> WORK INSTRUCTION
Lines holding the string "PELANGI" in the listing below are to be copied.

> DATA FOR THIS EXERCISE

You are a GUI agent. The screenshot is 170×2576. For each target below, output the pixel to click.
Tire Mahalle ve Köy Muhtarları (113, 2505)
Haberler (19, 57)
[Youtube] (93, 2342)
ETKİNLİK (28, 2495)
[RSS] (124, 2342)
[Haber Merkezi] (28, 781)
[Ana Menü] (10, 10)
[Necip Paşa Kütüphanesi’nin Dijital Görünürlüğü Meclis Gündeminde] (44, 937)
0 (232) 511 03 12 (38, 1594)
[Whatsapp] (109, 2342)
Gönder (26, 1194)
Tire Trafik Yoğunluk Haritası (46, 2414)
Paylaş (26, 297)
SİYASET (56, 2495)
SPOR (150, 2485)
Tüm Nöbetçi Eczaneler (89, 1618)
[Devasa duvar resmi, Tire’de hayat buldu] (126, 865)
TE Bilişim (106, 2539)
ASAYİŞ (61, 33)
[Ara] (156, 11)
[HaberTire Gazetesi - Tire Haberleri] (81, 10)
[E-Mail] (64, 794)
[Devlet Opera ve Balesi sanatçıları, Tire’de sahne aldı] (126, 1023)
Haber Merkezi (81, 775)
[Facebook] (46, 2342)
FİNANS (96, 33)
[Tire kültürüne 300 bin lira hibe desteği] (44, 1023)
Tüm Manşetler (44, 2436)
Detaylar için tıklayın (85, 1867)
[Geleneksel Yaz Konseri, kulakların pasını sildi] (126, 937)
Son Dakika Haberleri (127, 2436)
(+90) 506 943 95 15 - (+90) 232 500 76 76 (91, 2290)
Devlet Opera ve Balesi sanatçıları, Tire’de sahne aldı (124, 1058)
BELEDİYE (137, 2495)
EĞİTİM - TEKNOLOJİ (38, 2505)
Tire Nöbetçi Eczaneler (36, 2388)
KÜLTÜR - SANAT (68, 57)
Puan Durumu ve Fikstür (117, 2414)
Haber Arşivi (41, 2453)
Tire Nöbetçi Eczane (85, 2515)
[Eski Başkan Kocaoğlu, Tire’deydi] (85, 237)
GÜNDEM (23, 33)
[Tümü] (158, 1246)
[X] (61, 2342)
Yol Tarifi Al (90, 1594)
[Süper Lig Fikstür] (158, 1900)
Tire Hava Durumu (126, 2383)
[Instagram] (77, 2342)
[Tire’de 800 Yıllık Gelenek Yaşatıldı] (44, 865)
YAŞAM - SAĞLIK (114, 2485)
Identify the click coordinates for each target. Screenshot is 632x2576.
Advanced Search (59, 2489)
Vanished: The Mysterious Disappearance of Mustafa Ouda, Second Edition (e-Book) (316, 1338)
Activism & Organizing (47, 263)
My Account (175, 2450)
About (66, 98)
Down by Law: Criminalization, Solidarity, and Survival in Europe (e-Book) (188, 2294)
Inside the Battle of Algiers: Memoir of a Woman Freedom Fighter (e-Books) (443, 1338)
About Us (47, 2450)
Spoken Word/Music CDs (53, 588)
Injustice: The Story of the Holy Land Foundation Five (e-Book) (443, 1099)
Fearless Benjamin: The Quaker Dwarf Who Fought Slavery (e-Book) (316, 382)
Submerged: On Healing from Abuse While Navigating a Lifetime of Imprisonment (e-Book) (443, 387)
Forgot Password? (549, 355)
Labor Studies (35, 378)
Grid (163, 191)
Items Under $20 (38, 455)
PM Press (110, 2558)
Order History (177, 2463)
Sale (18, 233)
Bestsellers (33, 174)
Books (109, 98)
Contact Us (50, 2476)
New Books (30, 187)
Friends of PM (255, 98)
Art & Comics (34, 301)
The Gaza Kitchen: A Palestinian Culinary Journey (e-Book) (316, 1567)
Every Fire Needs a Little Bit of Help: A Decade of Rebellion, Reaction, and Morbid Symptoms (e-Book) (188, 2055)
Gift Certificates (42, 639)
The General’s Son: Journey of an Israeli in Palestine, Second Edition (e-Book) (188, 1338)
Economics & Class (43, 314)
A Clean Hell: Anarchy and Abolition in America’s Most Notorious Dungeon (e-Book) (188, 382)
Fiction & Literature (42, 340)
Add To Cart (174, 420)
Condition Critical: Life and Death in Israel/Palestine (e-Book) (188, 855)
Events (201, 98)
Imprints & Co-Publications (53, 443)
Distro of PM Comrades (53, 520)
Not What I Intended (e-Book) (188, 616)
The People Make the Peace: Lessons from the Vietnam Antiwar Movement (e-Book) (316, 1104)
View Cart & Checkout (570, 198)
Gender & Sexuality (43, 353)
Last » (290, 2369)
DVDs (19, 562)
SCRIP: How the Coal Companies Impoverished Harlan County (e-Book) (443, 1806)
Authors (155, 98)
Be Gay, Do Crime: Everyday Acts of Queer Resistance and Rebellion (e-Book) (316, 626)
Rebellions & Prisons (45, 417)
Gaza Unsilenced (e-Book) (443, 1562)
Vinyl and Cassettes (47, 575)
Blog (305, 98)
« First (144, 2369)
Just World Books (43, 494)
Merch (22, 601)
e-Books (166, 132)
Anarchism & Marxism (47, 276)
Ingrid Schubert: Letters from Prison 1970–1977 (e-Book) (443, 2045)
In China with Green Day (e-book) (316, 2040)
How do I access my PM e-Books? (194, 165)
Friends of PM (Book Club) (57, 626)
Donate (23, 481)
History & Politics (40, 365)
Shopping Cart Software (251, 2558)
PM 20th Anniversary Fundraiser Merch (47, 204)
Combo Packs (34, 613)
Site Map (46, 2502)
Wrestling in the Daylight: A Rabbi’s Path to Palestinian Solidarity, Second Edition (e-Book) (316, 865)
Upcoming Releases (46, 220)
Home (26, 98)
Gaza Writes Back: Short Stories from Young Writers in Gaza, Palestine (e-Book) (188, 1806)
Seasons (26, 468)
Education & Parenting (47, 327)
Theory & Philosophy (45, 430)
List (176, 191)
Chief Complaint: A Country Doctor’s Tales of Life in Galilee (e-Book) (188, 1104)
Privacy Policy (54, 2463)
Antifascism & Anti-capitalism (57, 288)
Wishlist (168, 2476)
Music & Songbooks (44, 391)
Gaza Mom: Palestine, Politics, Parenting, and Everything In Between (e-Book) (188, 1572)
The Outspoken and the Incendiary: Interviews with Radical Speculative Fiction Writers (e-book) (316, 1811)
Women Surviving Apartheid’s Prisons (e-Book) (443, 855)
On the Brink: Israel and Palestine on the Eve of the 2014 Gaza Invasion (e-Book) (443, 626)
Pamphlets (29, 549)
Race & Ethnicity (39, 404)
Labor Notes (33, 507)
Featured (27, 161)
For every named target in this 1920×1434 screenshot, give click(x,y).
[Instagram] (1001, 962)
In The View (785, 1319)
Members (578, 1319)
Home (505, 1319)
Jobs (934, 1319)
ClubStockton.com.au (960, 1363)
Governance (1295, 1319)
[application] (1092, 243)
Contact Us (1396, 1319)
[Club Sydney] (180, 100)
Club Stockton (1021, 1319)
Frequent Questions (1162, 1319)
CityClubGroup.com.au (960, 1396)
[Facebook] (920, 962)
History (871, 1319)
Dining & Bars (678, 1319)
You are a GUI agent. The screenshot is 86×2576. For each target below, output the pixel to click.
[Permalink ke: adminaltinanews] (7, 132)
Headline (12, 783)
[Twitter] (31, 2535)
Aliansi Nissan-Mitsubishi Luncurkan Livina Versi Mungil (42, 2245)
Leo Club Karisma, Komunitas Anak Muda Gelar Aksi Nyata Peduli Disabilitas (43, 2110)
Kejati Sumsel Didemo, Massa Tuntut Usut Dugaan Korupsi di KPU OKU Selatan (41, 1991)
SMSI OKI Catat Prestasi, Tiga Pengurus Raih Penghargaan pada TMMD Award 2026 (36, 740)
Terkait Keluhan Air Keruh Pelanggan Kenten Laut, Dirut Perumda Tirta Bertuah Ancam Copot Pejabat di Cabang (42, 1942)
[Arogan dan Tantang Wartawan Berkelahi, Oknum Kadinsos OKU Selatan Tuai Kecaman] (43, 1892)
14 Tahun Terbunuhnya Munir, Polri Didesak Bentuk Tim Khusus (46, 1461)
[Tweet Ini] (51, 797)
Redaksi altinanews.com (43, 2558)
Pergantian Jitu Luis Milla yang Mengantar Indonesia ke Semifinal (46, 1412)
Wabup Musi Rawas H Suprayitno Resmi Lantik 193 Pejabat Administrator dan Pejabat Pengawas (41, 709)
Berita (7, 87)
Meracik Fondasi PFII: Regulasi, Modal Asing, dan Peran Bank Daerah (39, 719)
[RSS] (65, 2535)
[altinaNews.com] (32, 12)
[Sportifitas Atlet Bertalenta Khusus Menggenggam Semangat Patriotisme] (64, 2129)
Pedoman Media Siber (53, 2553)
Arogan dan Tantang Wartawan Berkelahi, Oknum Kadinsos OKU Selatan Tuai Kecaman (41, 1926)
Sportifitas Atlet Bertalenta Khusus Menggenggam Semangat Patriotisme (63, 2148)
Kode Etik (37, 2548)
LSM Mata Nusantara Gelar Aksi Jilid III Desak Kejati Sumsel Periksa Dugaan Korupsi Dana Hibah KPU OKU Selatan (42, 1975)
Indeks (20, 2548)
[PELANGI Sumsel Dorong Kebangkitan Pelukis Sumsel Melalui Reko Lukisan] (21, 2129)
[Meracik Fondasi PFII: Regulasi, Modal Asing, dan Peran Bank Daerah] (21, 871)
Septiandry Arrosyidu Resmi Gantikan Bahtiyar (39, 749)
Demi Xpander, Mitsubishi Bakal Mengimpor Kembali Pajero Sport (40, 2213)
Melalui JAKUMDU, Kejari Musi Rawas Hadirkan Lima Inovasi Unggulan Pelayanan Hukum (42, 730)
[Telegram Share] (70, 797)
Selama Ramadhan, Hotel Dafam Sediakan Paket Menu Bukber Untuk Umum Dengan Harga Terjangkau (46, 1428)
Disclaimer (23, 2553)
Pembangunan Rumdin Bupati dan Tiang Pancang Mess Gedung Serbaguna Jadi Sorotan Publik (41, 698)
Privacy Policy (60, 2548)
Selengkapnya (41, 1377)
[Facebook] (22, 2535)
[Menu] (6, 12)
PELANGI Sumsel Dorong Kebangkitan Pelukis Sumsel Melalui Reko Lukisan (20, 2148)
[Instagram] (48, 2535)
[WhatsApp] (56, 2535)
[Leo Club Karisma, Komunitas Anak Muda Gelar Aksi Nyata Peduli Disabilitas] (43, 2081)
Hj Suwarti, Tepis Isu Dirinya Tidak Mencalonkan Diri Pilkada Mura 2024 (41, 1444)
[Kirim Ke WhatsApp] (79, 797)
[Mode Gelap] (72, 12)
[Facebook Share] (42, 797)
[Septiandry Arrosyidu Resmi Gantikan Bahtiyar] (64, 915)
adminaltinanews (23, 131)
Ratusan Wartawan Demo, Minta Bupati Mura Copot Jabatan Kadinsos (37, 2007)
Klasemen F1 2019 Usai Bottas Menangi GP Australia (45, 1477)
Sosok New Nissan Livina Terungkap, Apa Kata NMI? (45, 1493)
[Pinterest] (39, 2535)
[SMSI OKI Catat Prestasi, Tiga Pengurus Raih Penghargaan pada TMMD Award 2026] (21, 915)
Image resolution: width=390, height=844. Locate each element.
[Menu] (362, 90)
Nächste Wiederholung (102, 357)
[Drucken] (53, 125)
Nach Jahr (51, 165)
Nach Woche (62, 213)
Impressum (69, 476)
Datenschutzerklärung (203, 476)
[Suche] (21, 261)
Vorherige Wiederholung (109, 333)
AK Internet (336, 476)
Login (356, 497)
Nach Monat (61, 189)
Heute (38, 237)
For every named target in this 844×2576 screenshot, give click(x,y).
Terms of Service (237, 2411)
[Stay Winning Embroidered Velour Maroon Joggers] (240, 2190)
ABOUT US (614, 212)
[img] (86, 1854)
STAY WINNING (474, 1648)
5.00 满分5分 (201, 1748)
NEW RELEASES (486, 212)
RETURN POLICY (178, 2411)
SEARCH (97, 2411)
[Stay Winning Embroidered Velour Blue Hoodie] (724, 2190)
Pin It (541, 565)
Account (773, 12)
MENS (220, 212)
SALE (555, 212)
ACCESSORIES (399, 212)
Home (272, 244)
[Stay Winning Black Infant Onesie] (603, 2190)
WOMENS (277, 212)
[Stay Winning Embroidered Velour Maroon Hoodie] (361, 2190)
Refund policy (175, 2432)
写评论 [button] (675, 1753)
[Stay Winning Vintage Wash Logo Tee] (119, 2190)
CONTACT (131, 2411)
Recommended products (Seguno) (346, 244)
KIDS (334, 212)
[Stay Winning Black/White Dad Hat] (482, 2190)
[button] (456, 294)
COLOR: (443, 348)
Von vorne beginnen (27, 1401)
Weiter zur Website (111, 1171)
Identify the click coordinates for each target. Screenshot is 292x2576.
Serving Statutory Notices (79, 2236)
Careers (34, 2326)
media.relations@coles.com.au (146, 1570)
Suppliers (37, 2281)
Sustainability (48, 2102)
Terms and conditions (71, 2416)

> EXERCISE SOLUTION
[PELANGI Sumsel Dorong Kebangkitan Pelukis Sumsel Melalui Reko Lukisan] (21, 2129)
PELANGI Sumsel Dorong Kebangkitan Pelukis Sumsel Melalui Reko Lukisan (20, 2148)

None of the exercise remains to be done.